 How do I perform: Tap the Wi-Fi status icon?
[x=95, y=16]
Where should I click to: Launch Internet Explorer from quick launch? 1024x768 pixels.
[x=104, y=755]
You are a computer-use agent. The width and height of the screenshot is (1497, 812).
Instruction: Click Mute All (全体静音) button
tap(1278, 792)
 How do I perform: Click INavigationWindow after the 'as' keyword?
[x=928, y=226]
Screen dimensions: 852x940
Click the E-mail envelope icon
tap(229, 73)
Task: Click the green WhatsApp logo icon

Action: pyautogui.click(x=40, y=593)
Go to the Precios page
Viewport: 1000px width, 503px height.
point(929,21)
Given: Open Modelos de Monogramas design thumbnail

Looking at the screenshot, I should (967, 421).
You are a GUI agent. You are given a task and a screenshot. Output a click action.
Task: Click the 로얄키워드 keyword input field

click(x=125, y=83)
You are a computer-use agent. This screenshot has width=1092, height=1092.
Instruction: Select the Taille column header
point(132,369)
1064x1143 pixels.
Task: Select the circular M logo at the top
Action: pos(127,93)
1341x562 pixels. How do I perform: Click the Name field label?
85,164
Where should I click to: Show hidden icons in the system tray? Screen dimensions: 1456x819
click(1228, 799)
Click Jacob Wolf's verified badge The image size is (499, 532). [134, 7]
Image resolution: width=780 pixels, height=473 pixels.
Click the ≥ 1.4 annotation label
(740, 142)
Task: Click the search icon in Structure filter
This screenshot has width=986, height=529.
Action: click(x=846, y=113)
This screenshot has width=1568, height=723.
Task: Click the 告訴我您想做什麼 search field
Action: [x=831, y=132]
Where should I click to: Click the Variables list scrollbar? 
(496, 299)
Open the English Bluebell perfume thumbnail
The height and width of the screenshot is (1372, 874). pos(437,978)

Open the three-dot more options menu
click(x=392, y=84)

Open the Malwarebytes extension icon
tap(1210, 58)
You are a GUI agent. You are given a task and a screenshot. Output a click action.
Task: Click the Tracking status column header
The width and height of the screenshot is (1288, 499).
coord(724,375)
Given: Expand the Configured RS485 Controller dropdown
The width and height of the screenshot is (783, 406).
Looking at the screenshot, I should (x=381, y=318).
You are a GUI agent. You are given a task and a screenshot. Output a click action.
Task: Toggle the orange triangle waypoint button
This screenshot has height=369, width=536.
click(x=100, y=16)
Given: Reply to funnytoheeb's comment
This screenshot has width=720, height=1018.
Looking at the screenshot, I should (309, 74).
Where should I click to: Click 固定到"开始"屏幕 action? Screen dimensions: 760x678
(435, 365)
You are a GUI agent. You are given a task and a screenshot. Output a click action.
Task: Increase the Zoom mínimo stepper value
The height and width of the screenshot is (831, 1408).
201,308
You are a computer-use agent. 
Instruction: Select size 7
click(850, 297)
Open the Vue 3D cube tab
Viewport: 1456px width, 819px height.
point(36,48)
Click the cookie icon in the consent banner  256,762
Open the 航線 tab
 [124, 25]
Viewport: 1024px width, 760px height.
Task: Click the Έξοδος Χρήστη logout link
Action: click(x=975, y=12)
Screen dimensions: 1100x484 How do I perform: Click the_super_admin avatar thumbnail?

## Your goal
List the lines of the material from the one containing "Screen dimensions: 760x678" through the one containing "Click the cookie", inclusive, as a numbered list, leaving out any blank lines.

## Full output
1. Where should I click to: Click 固定到"开始"屏幕 action? Screen dimensions: 760x678
2. (435, 365)
3. You are a GUI agent. You are given a task and a screenshot. Output a click action.
4. Task: Increase the Zoom mínimo stepper value
5. The height and width of the screenshot is (831, 1408).
6. 201,308
7. You are a computer-use agent. 
8. Instruction: Select size 7
9. click(850, 297)
10. Open the Vue 3D cube tab
11. Viewport: 1456px width, 819px height.
12. point(36,48)
13. Click the cookie icon in the consent banner  256,762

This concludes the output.